Trilio data protection works without agents or custom scripts. TrilioVault is packaged as a Kubernetes custom resource definition and runs natively as a Kubernetes API extension. The backup platform allows Kubernetes to perform snapshots and disaster recovery of application data and associated metadata residing in containers.
Customers in automotive, financial services, defense and telecom deploy Trilio for incremental point-in-time snapshots against any storage target. TrilioVault feature upgrades introduced in November include protection of applications that share the same namespace, application-consistent database backups and data migration to multiple clouds.
In addition to TrilioVault for Kubernetes, TrilioVault versions are available for Red Hat OpenShift and Red Hat Virtualization, which both are built on top of a Kubernetes framework. Red Hat owner IBM has integrated TriloVault in IBM CloudPak for container data protection in hybrid clouds.

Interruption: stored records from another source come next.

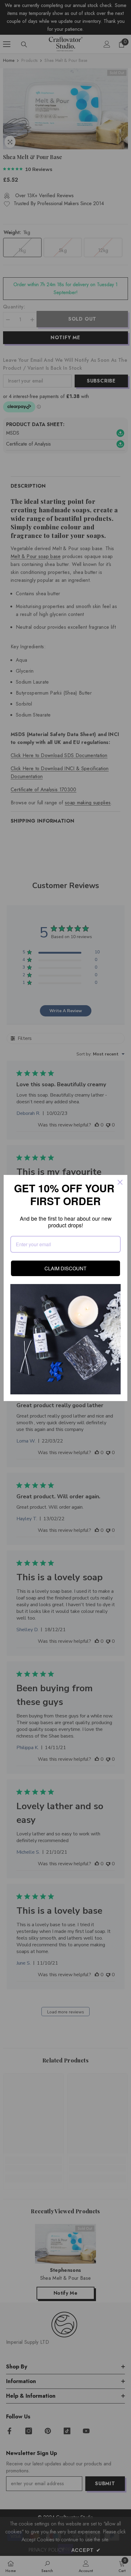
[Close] (120, 1182)
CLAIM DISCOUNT (65, 1268)
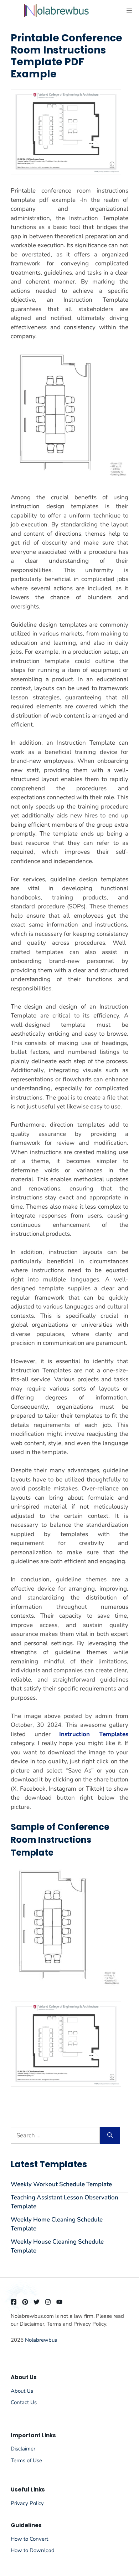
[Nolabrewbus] (56, 10)
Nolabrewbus (41, 2339)
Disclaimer (23, 2448)
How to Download (33, 2550)
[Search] (110, 2135)
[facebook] (14, 2302)
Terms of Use (26, 2460)
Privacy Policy (27, 2503)
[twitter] (37, 2302)
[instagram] (48, 2302)
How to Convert (29, 2538)
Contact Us (24, 2402)
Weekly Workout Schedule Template (61, 2184)
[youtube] (59, 2302)
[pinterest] (25, 2302)
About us (22, 2390)
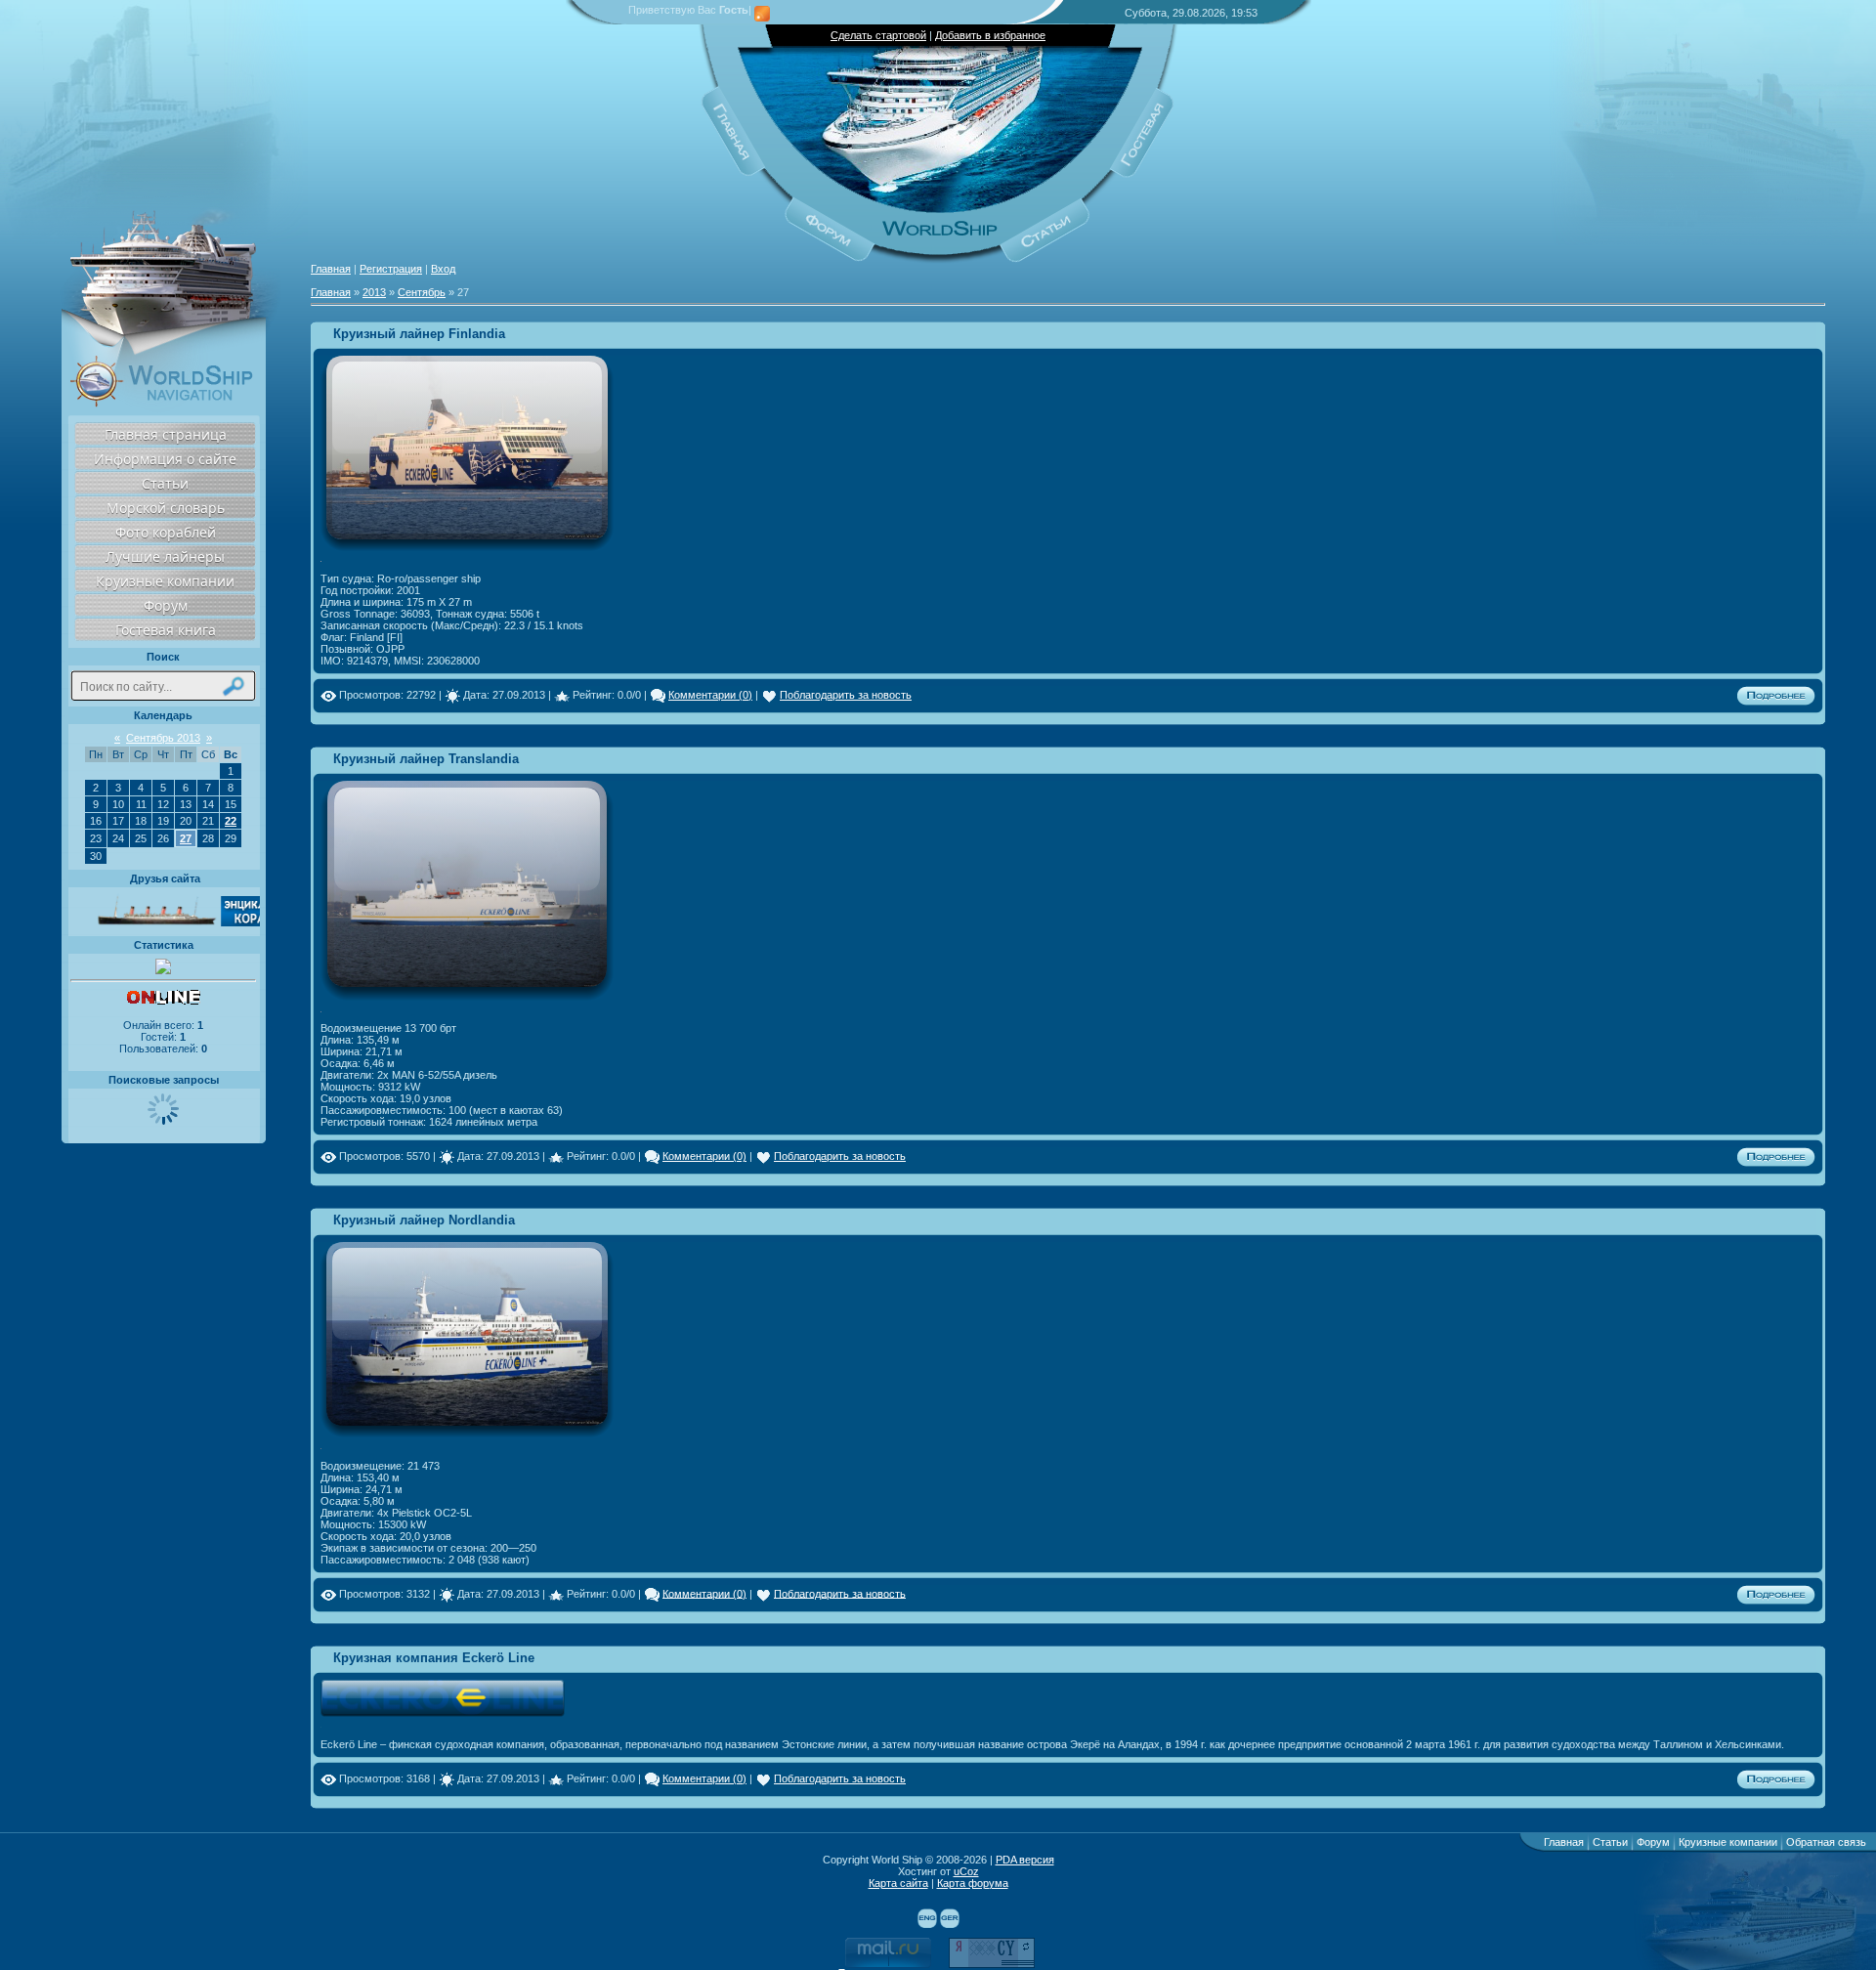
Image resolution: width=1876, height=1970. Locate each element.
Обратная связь (1826, 1842)
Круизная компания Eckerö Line (433, 1657)
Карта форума (972, 1883)
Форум (166, 605)
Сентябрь (422, 292)
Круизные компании (165, 581)
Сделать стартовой (878, 35)
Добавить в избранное (990, 35)
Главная (331, 269)
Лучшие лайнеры (165, 556)
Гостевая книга (165, 630)
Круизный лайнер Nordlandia (424, 1220)
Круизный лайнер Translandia (426, 758)
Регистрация (391, 269)
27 (186, 838)
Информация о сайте (165, 459)
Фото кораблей (165, 532)
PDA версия (1025, 1859)
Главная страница (166, 434)
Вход (443, 269)
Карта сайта (898, 1883)
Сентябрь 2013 (163, 738)
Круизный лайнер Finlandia (419, 333)
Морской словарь (166, 507)
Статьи (165, 483)
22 (230, 821)
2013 (374, 292)
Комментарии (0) (710, 695)
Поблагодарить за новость (846, 695)
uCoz (966, 1871)
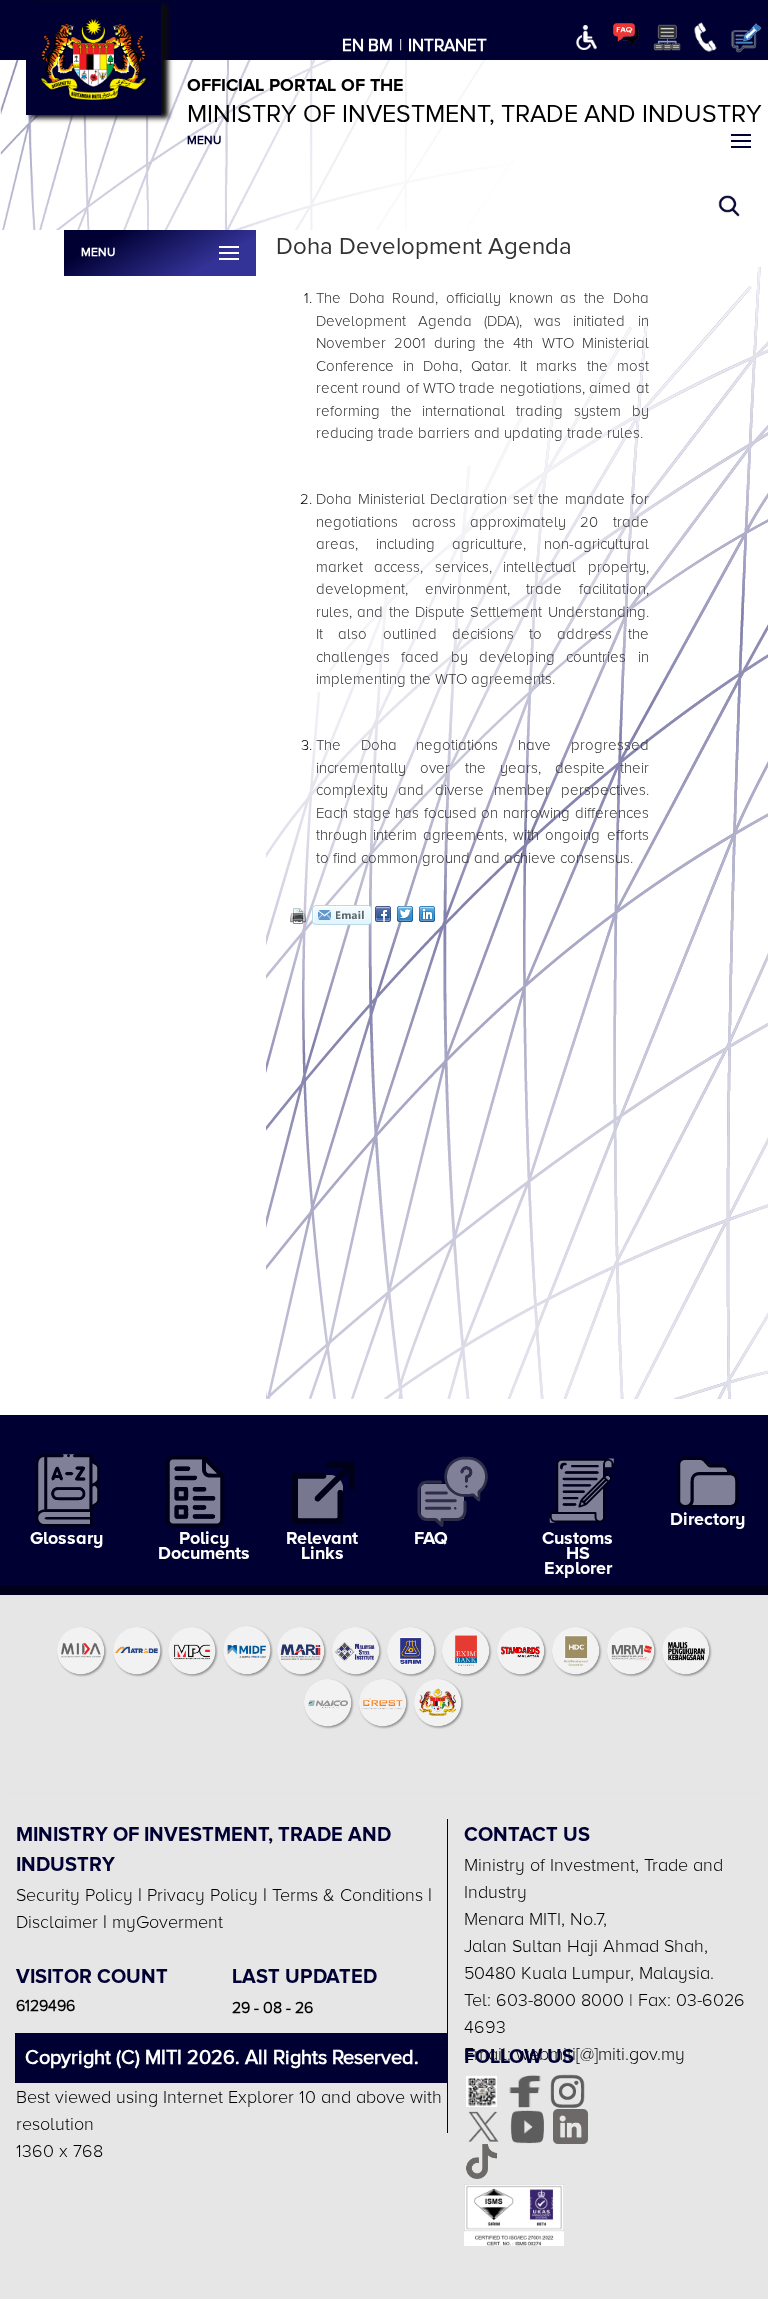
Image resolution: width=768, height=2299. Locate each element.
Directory (707, 1519)
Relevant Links (322, 1546)
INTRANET (447, 45)
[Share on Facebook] (383, 914)
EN (353, 45)
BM (380, 45)
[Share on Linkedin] (427, 914)
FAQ (431, 1538)
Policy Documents (204, 1546)
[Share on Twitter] (405, 914)
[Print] (296, 915)
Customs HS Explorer (577, 1553)
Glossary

Trilio has plenty of company in container backup. Its long-term future may involve an acquisition. That was the path taken by competitors Kasten and Portworx -- storage startups that made our previous watch lists. Virtualized backup giant Veeam bought Kasten to flesh out its Kubernetes-based backup, while Portworx got scooped up by Pure Storage. Asigra, Catalogic, Cohesity, Druva and Zerto are among the data protection vendors that engineered their software for agentless Kubernetes backup.